Everything from his precisely styled and parted hair to his rod-like posture to his choice of crisply ironed clothes betrays his troubled personality – having drifted from a traumatic childhood into grown-up life, Leon’s inherited his father’s coldness and some of his mother’s tidiness, but none of the skills he needs to survive in the adult world. Rather, he lives in a fantasy world of horrifying poetry and rambling conversations with Pin, who ‘speaks’ with a strangled, high-pitch voice that is enough to inspire dread all on its own.
There are hints of Psycho in Pin’s Freudian undertones, particularly in its more comically macabre moments, but there’s also real humanity and dramatic depth. It’s interesting to note that fellow Canadian David Cronenberg was shooting Dead Ringers at around the same time Stern was making Pin, because both films have particular things in common.
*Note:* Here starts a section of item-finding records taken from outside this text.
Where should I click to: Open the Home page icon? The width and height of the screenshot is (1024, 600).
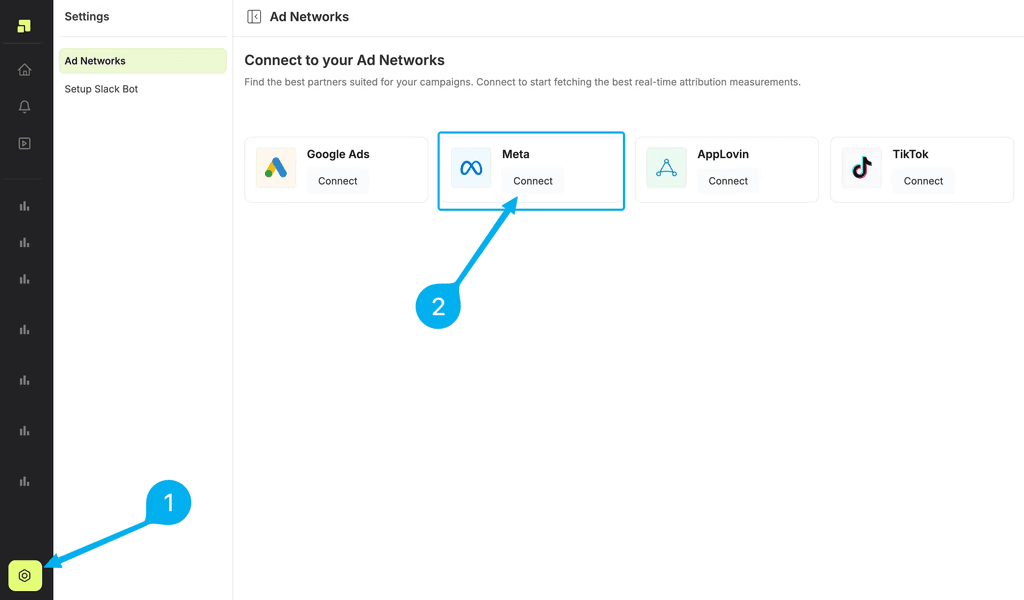tap(25, 70)
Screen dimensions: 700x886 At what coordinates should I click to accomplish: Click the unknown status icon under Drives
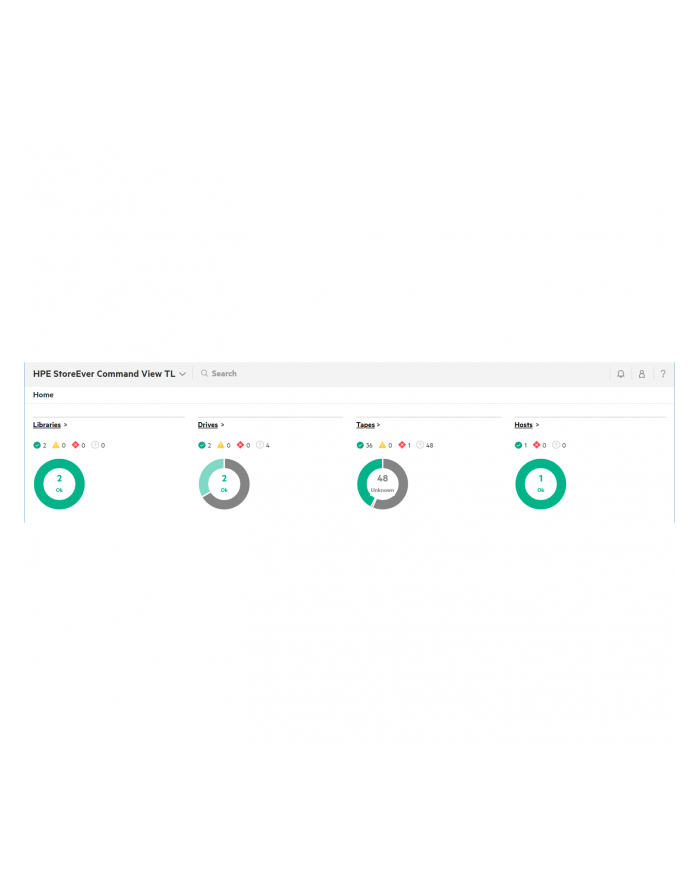260,445
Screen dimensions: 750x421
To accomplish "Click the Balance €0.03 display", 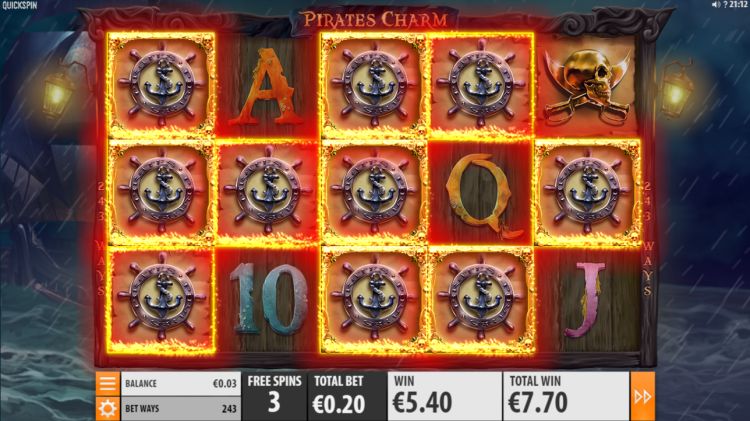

Just as Dead Ringers was about two siblings who were physically identical but diametrically opposed in terms of personality, so Pin deals in contrasts. Ursula is flirty and outgoing where Leon is shy and evidently repulsed by human contact; Pin is inanimate and controlling, while Leon is mobile yet utterly at the doll’s mercy. And just like Dead Ringers, Pin is as much a tragic drama as a horror film – Leon’s a strange character, but also entirely sympathetic.
Executive producer Pierre David also produced several of Cronenberg’s films, which explains why a snippet of 1981‘s Scanners is briefly shown in a cinema sequence. Pin is made with the same medical precision as Cronenberg’s films – particularly his later ones – and it’s not hard to imagine that, in a different reality, the King of Venereal Horror might have been interested in tackling an adaptation of Neiderman’s book himself.
As it is, Stern’s use of slow dramatic build-up gives Pin’s jabs of horror real, Cronenbergian power. Pin himself is a fearsome creation, a shiny-skinned ghoul who fixes you with his unbilnking stare. One bizarre early scene featuring Pin and a nurse – a moment almost as traumatic for us as it is for the young Leon – plants an intriguing seed in the audience’s mind. Pin’s joints are articulated, with his head able to move freely like a flesh-and-blood human’s. Could it be that, at some dreadful point in the film, he’ll suddenly spring to life? Throughout, Stern plays with that possibility wonderfully, fulfilling some expectations and violently confounding others.
Barely registering in cinemas on release in the late 80s, Pin is one of those films that has quietly persisted ever since. It’s an uneasy, disquieting film, certainly, and less obviously gratifying than a knife-flashing slasher movie, but it’s also rewarding and entirely unforgettable. Like the eerie stare of its titular doll, Pin is the kind of film that mesmerises from start to finish.
Pin is out on DVD now from Arrow Films.